The Valmiki Ramayana describes Ravana as “One who has twenty arms, ten faces and a broad chest, and a possessor of all regalia of Indra, the god of kings”.
Enthroned, the Valmiki Ramayana describes him as a spectacular sight to behold - “attired and bejewelled in sumptuous jewels”, “shining forth with marvellous garlands” and likened to the magnificent image of “the Sun in firmament on the supreme golden throne”, and whose appearance itself is “catastrophic”, resembling Kala, the “Ultimate-Time”, that sits with a “wide gaped mouth” waiting to engulf all creation into its being.

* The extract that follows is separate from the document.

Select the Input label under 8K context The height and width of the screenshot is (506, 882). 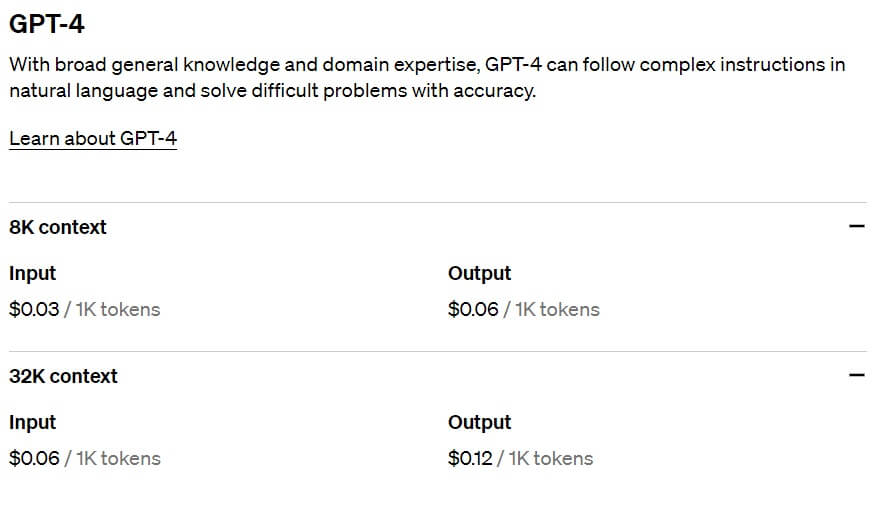(32, 273)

Ravana is described in various texts as fearsome demon, blessed by the god of creation Brahma to remain invincible in battle..

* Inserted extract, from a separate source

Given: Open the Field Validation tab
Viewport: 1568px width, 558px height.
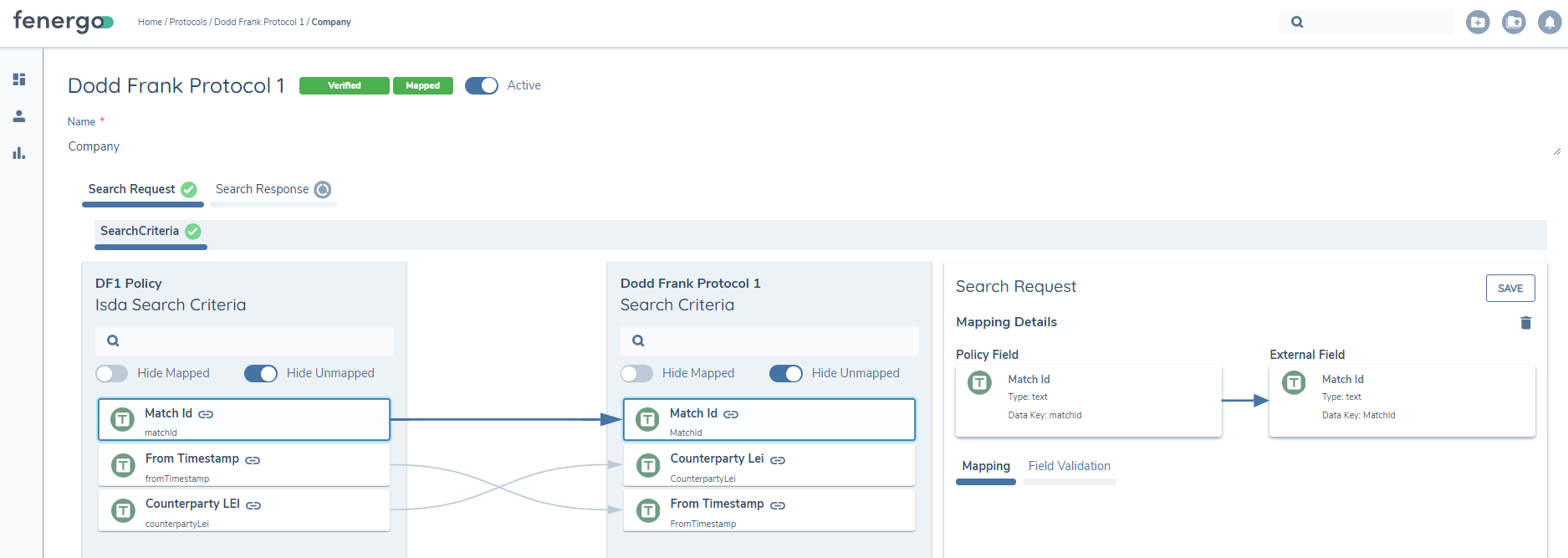Looking at the screenshot, I should tap(1069, 466).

..against gods or celestial creatures such as Gandharvas and Asuras, or sages and exalted souls, birds, or reptiles, or other monstrous creatures, but is ultimately defeated by an incarnation of the god Vishnu as mortal - Rama, the prince of Ayodhya.
Tradition has him to be very wise and learned. He is believed to have been a worshipper of the god Shiva and composed the mantra of Shiva Tandava Stotra in his praise, as well as written a treatise on Hindu astrology called the Ravana Samhita.

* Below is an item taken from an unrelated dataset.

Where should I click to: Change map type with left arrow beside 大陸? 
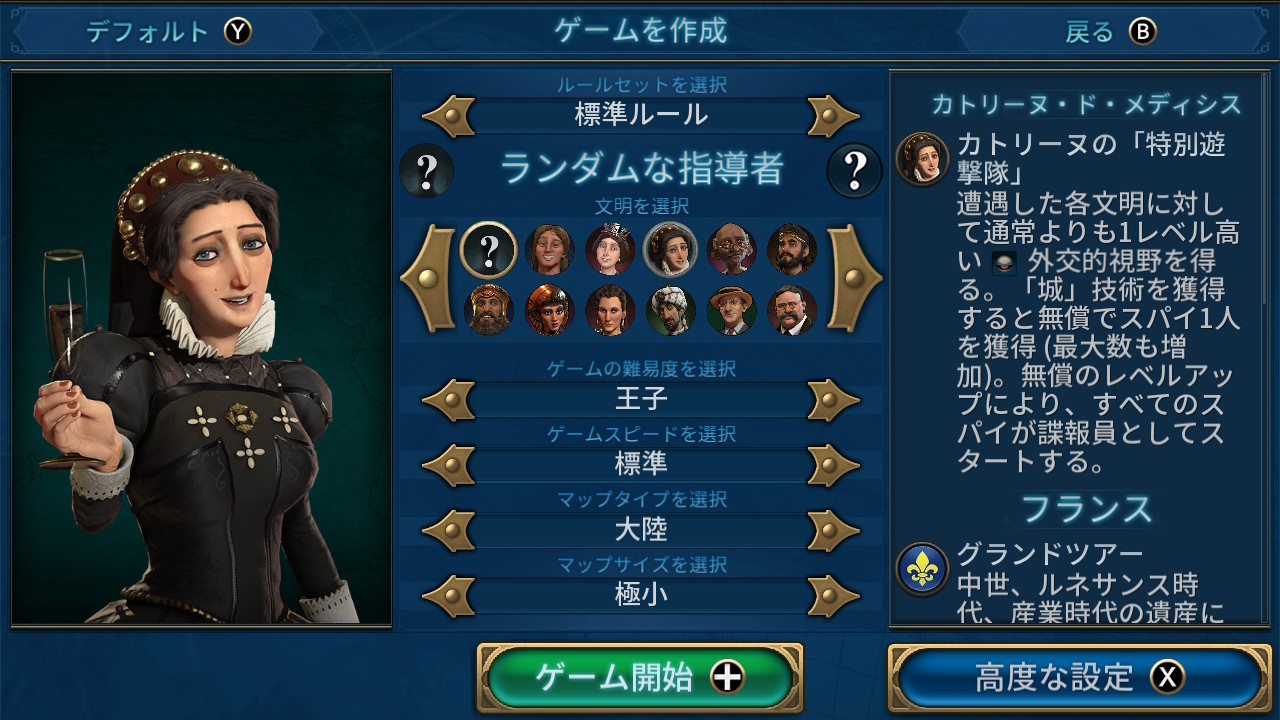pyautogui.click(x=448, y=530)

Ravana is depicted in the folio with his ten heads spread out in a long horizontal row one next to the other crowned by a fourteen-peaked coronet.
In his numerous arms he holds various weapons arrayed in a circle around his body..
..which seem to whirl around him like little planets encircling him.
He is seated on a sumptuously rendered jewel-studded gilt throne..
..and a heavily bejewelled parasol with strands of hanging pearls shelter him and mark his royal status.
Attired in a pink dhoti with a white cummerbund woven with gold encircling his waist, a pale yellow wrap similarly gold woven twists around his bare torso.
The painter masterfully renders with exquisite detail the minute folds of the dhoti that fall gracefully over the crossed legs ending in a dainty, scalloped arrangement.
Equally fascinating is the precision and workmanship of the cloth spread out over the throne..
..the barely perceptible shading on the hands or the face..
..and the resplendent ornamentation of the throne and the parasol.
Pitched against a stark red background, and contrasted by a white cusped niche encircling his form, he presents an awe-inspiring image.